[Work task]:
Among the records, how many lines carry the string "Check"? Give that number with nothing added.
--- Material for this task ---
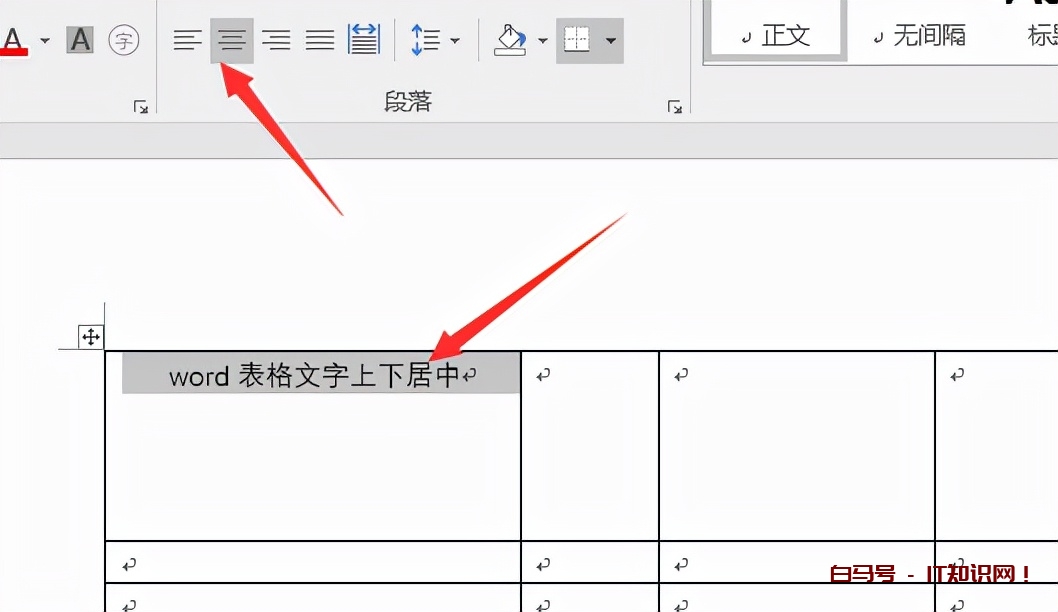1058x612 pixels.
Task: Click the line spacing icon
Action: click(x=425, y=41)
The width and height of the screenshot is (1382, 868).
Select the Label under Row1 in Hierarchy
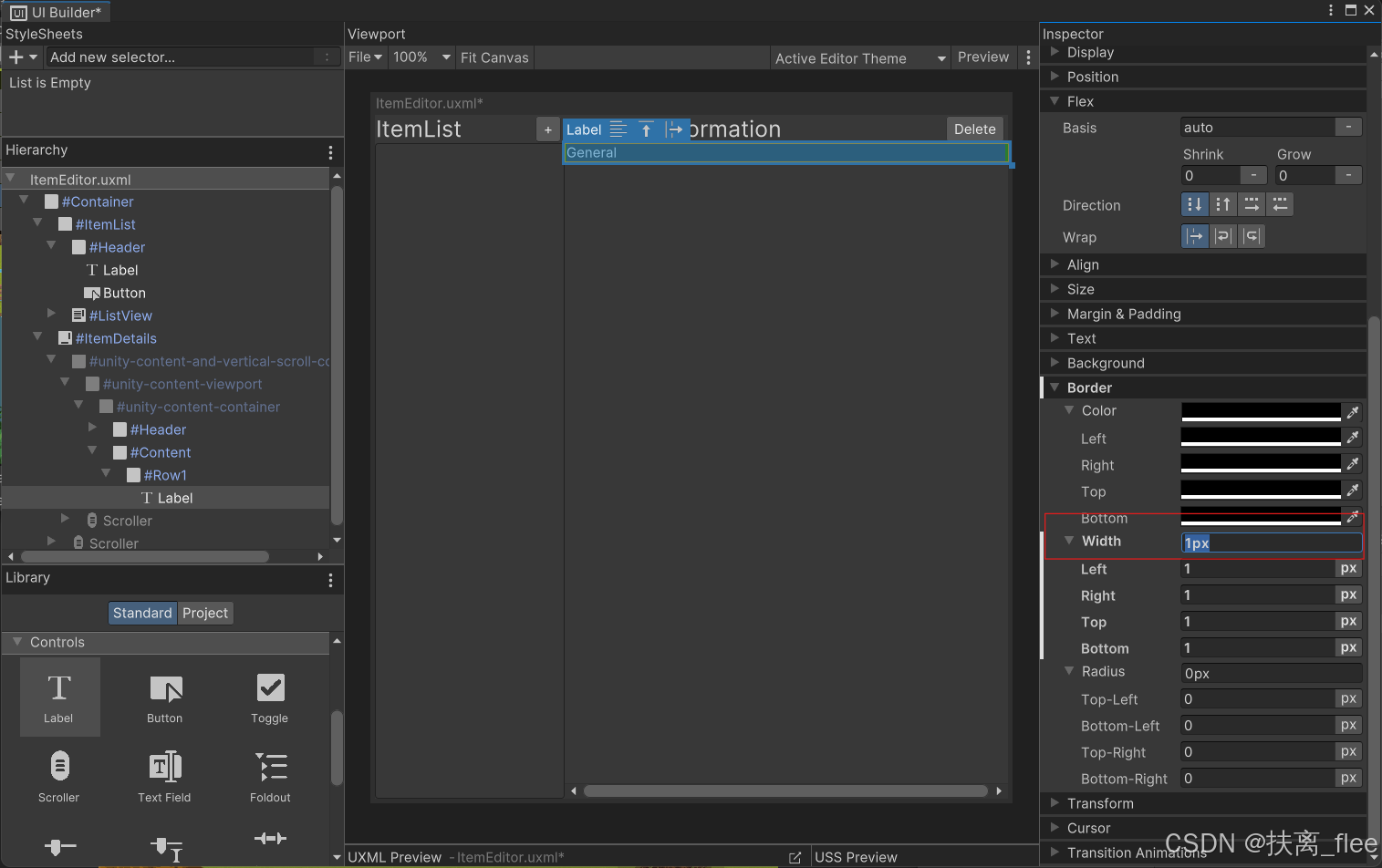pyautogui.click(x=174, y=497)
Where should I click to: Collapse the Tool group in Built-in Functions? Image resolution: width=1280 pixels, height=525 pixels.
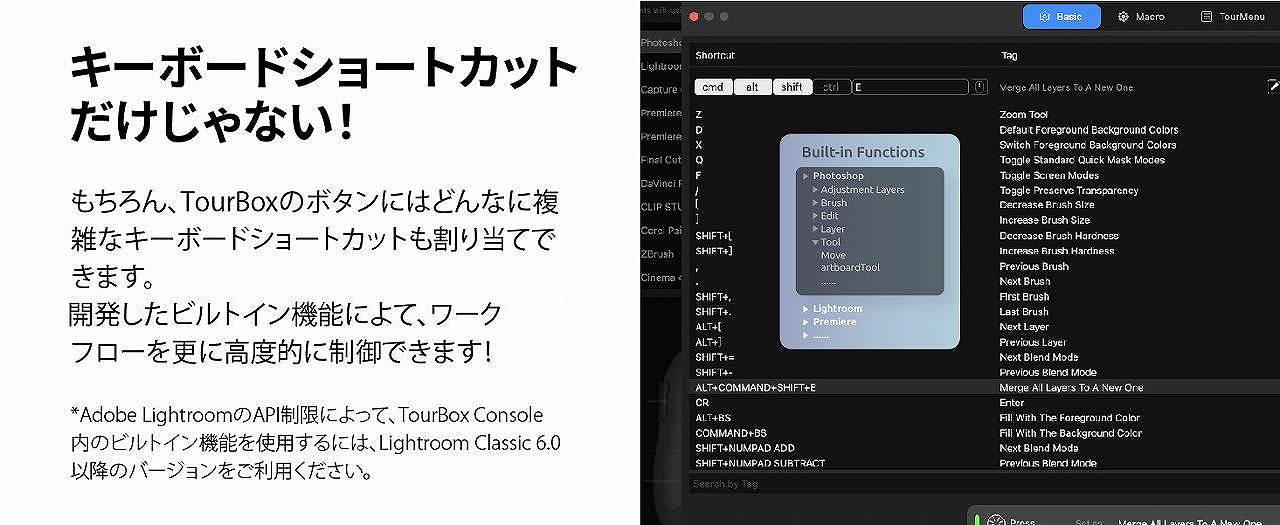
---
--- Material for this task ---
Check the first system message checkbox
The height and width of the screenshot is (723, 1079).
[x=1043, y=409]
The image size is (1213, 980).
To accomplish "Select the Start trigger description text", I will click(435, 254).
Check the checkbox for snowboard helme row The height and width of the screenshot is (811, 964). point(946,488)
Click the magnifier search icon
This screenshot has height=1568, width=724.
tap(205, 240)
---
--- Material for this task ---
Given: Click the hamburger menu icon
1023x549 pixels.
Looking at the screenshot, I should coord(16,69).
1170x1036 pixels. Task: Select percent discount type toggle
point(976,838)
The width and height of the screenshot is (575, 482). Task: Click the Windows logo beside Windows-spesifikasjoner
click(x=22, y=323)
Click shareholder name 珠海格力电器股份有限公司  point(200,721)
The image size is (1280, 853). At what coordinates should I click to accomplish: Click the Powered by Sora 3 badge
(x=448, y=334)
---
[Result of the task]:
2